The Story
Why it exists.
The beginning
Spring 25 began with a single image: a woodland glade in early spring, when the light shifts from winter's grey to something tender and new. Ffern's seasonal model means each fragrance is designed around a moment in the year, and Elodie Durande built this one around that threshold, tender green just emerging, violets beginning to scent the air. The brief was deceptively simple: capture the feeling of stepping out of a cold house into sudden warmth and green. What arrived was something more complex: mint-cool and citrus-bright, then floral and honeyed, settling into the earthy persistence of vetiver and cedar. Spring 25 isn't a fragrance about spring. It is spring, its contradictions, its false starts, its sudden warmth.

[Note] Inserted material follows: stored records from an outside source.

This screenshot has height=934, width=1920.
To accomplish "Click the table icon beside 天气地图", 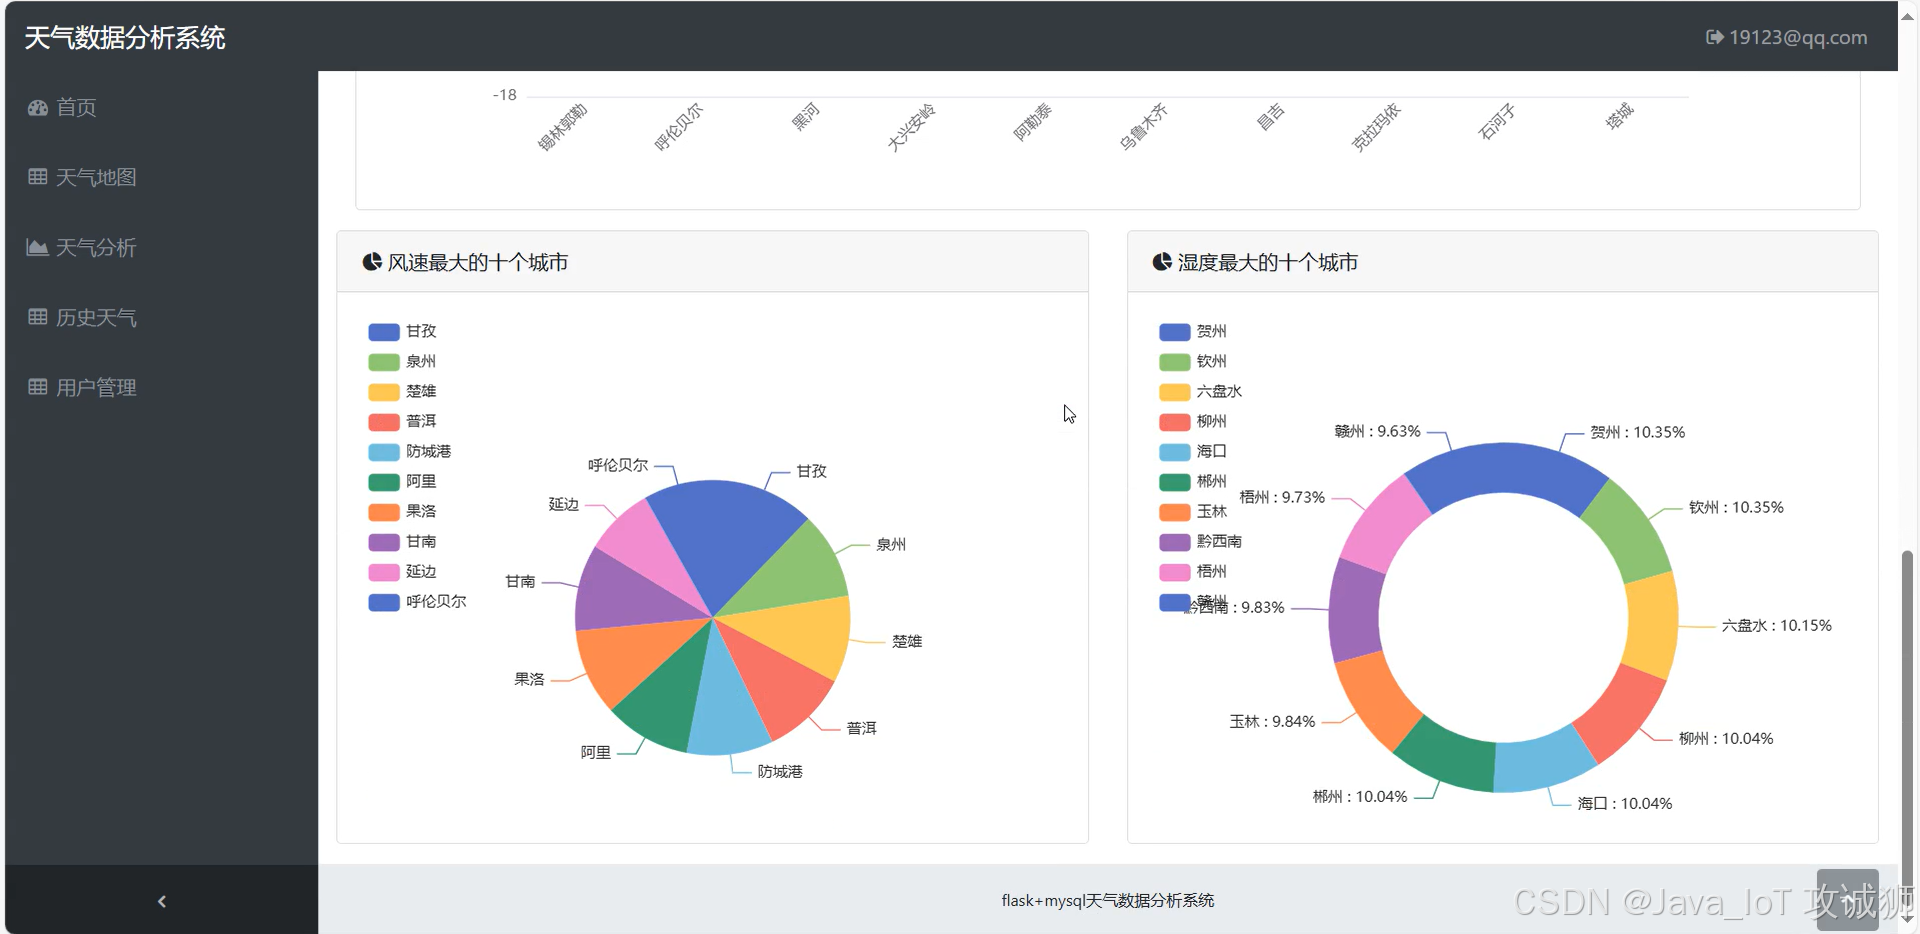I will 38,177.
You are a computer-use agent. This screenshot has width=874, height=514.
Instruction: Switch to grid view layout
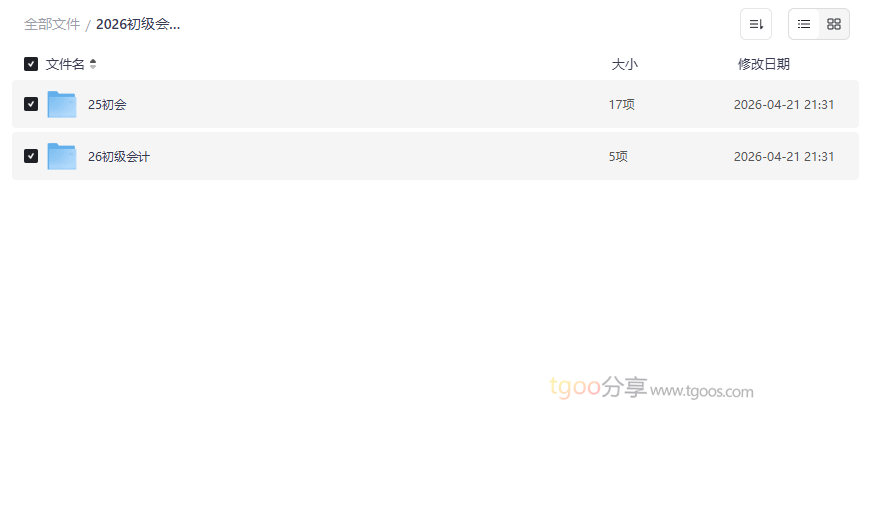pos(834,24)
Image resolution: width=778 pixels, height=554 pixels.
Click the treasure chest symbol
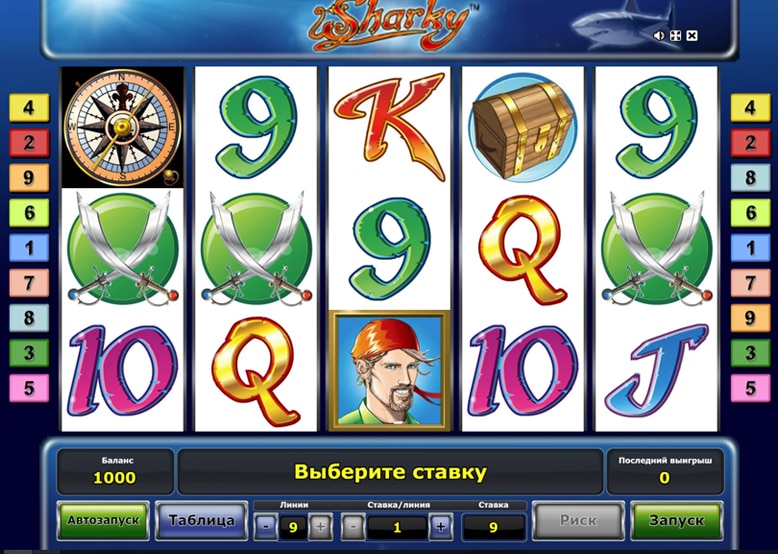click(x=522, y=127)
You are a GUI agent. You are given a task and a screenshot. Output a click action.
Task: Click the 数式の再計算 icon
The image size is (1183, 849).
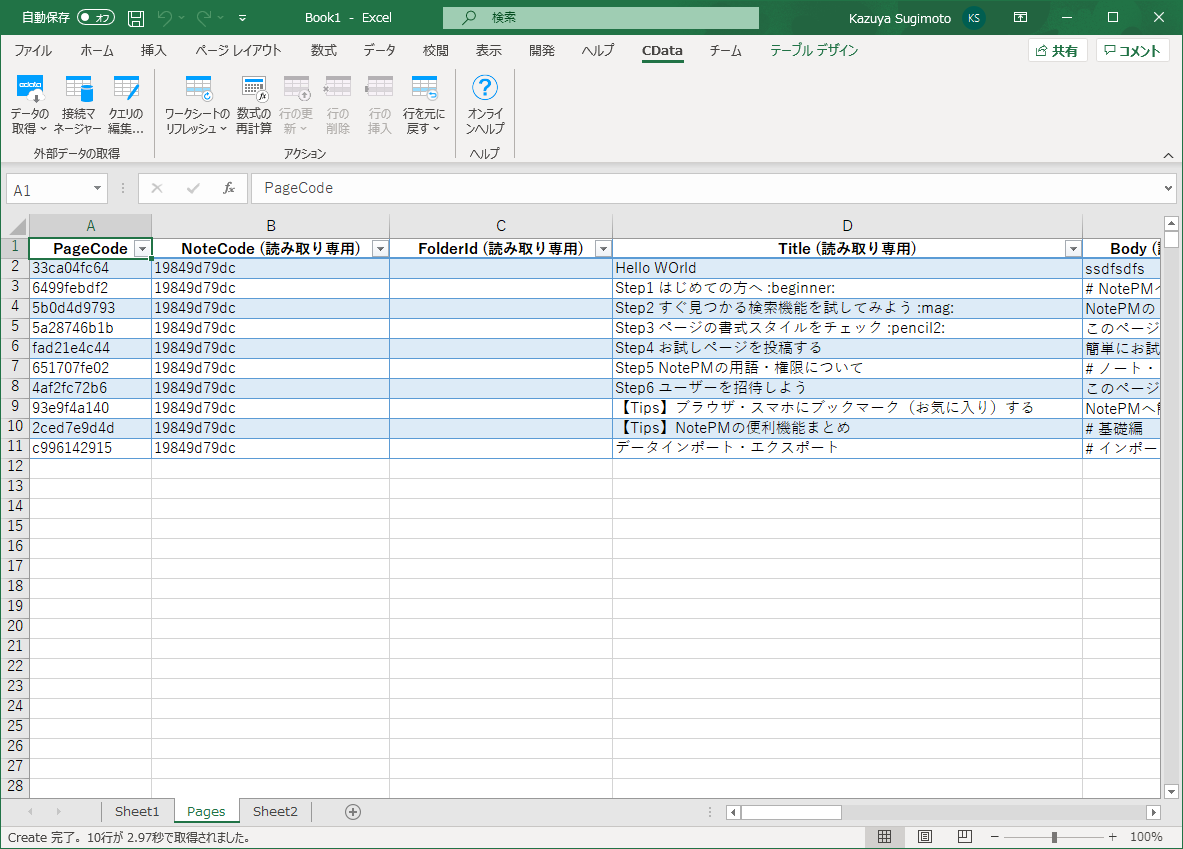tap(254, 89)
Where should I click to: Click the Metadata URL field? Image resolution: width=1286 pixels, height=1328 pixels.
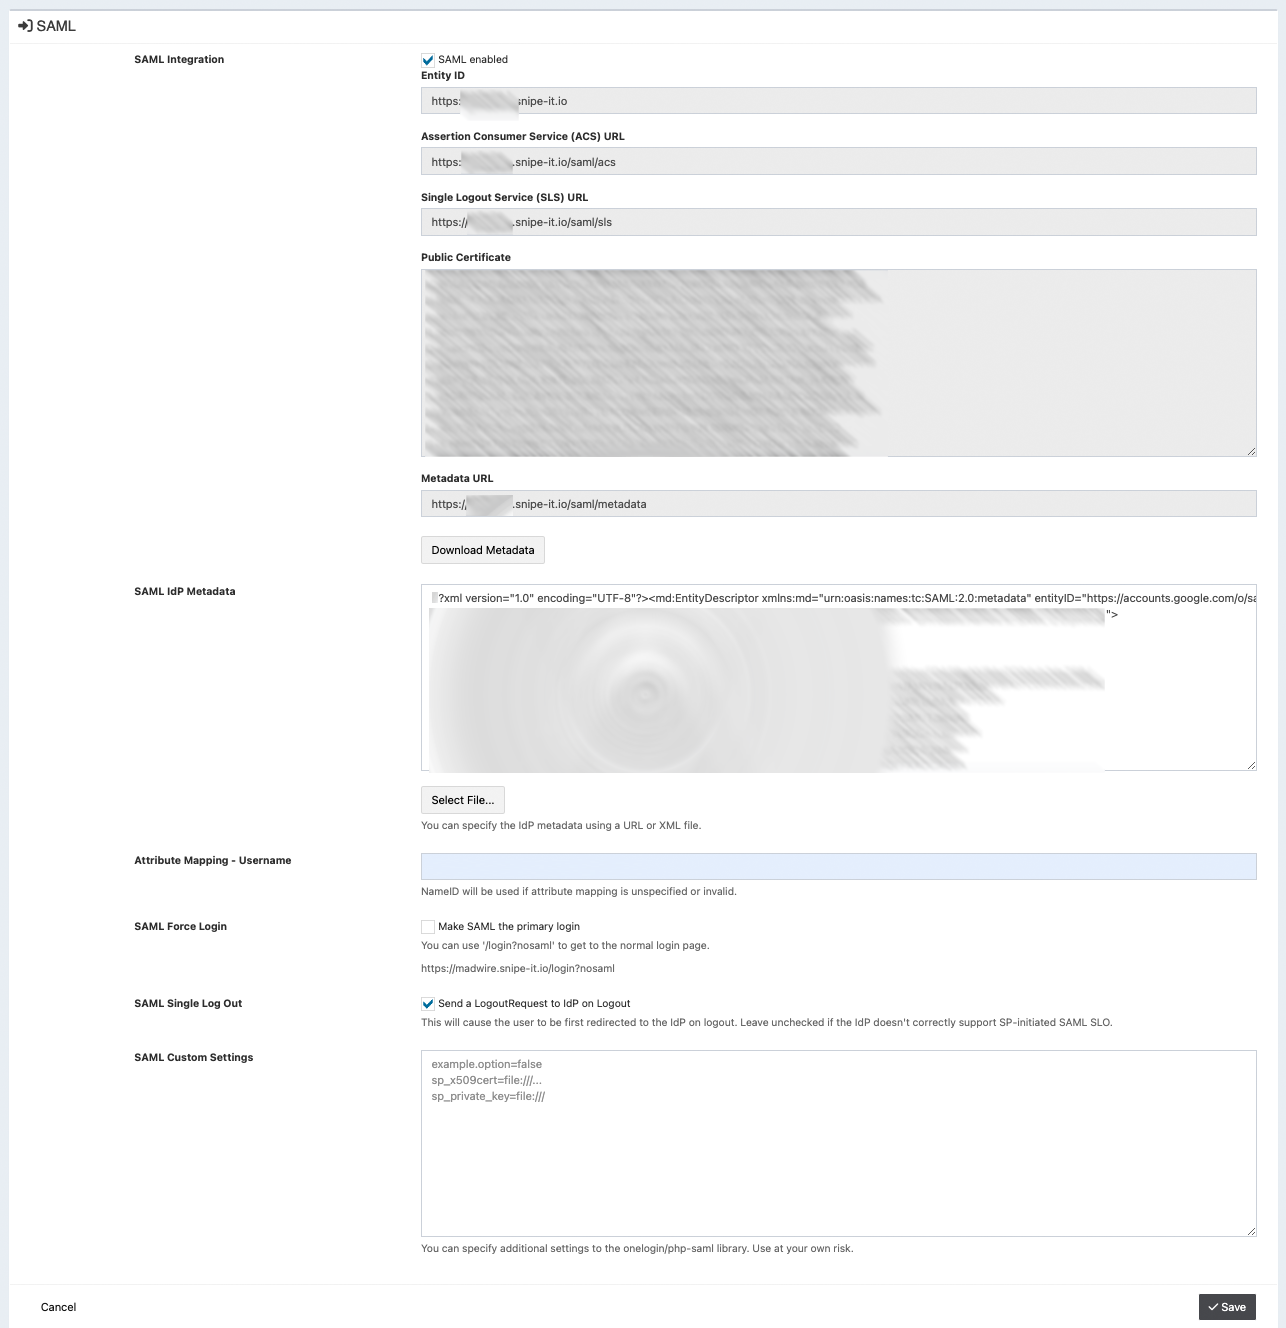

The heart of Spring 25 is violet leaf absolute, and it's the ingredient that makes everything else make sense. Violet leaf carries both the cool, slightly bitter green of crushed stems and a faintly powdery floral undertone that appears only as it warms on skin. In this composition, that duality is everything: the opening mint and citrus are crisp and immediate, but the violet leaf underneath means the freshness never becomes sharp or detergent-clean. It's the difference between smelling like you just showered and smelling like you just walked through a forest in the rain.
The evolution
The opening hits bright and mentholated, Indian peppermint and Sicilian lemon zest arrive together, cool and immediate, like pressing your face into a bag of herbs just crushed between your fingers. Thirty seconds in, the citrus fades and the violet leaf takes over, but not in the way you'd expect from a 'green' fragrance. There's a sweetness underneath it, the honeyed quality of Grasse narcissus absolute, that keeps the green from reading as sharp or medicinal. The eucalyptus arrives next, adding a camphorated lift that pushes the whole composition upward, toward light filtering through canopy. The floral heart, May rose and Madagascan ylang-ylang, blooms quietly into this, not dramatically but persistently, like something growing rather than being placed. By the third hour, the base notes arrive: Provençal lavender and Haitian vetiver anchoring the composition, with Indian jasmine sambac adding a soft, warm undertone that lingers close to skin. The drydown on fabric smells faintly of cedar and green stem for the rest of the day.
Cultural impact
Seasonal fragrance offers a different relationship with scent, one that moves with the calendar rather than against it. Rather than selecting a single signature that persists regardless of context, this approach invites wearers to align their fragrance with the character of the moment. The limited window of availability creates genuine anticipation, transforming a perfume into something more like an event than a purchase. Small-batch production allows for greater care in sourcing and blending, moving away from the industrial uniformity that dominates much of the market.